Sharon Malheiro  Michele Warnock


After nearly one year of taxpayer-funded legal battles that escalated to the federal level, the City Council of Aurelia, Iowa, has opted to settle with Aurelia resident James Sak, 65, a disabled Vietnam Veteran and retired Chicago police officer, and his wife Peggy Leifer on the matter of Sak's service animal, a "pit bull" dog named Snickers. The council voted three to two in favor of the settlement.


Sak made national headlines in 2011 when the City of Aurelia said his service animal was not permitted in Sak's home because of the city's discriminatory dog laws banning "pit bull" dogs.


Under the terms of the settlement Sak and Leifer are permanently allowed to have Snickers in their home and in the community as Sak's service animal. Leifer will also be allowed to keep Snickers at her Aurelia home in the event that Sak precedes the dog in passing. The city will reimburse the couple for the legal expenses they incurred throughout this process.

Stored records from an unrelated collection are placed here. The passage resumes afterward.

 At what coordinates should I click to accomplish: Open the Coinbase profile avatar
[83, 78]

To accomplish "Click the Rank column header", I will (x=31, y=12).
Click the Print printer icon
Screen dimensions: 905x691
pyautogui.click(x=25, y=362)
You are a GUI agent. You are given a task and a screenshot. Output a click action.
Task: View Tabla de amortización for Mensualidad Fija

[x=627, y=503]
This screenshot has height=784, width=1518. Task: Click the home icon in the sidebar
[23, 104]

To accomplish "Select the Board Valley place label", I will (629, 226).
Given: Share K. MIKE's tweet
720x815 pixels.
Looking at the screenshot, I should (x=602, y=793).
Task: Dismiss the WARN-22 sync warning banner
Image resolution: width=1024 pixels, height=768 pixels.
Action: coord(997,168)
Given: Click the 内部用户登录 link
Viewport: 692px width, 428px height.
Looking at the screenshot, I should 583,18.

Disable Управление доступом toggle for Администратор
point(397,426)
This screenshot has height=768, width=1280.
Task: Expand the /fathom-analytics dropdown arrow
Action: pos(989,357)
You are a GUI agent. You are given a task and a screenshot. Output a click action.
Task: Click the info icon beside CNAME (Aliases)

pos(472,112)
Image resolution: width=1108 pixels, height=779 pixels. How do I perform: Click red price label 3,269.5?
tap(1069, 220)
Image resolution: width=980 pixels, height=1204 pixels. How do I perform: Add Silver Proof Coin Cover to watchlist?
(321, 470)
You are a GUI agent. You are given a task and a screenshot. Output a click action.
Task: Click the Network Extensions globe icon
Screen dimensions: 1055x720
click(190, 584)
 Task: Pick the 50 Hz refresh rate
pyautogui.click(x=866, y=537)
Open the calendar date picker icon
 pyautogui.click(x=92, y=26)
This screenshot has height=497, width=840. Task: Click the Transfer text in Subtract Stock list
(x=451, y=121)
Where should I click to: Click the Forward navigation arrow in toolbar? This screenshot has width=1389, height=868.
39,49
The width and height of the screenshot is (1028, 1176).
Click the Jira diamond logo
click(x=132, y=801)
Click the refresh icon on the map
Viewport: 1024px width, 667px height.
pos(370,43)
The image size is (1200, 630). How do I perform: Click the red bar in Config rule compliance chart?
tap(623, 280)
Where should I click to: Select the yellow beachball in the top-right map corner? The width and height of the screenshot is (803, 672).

The settlement also requires that Sak and Leifer maintain an eight-foot fence in their backyard, and a similar fence must be constructed if the couple moves to another location in Aurelia.  In 2011 the couple volunteered to erect an eight-foot fence in their backyard, which they completed earlier this spring ahead of the settlement.


"It feels like I got my heart back," said Sak, upon hearing that the settlement came through. "We're just glad it's finally over."


Davis Brown attorneys Sharon Malheiro and Michele Warnock represented Sak and Leifer in the case. In December 2011, they appeared before the United States District Court for an evidentiary hearing and successfully obtained a preliminary injunction allowing Snickers to remain at home while the case moved forward. A trial was set to begin in July 2013; however, because the council opted to settle outside of court, the trial is no longer needed.


"We are happy to have resolved the matter to the mutual satisfaction of all the parties," said Malheiro. "We hope that Snickers will serve as an example for other "pit bull" service dogs in the future." Leifer also noted the significance of the case. "This has been a landmark for others, that they may be able to keep their service dogs, too." 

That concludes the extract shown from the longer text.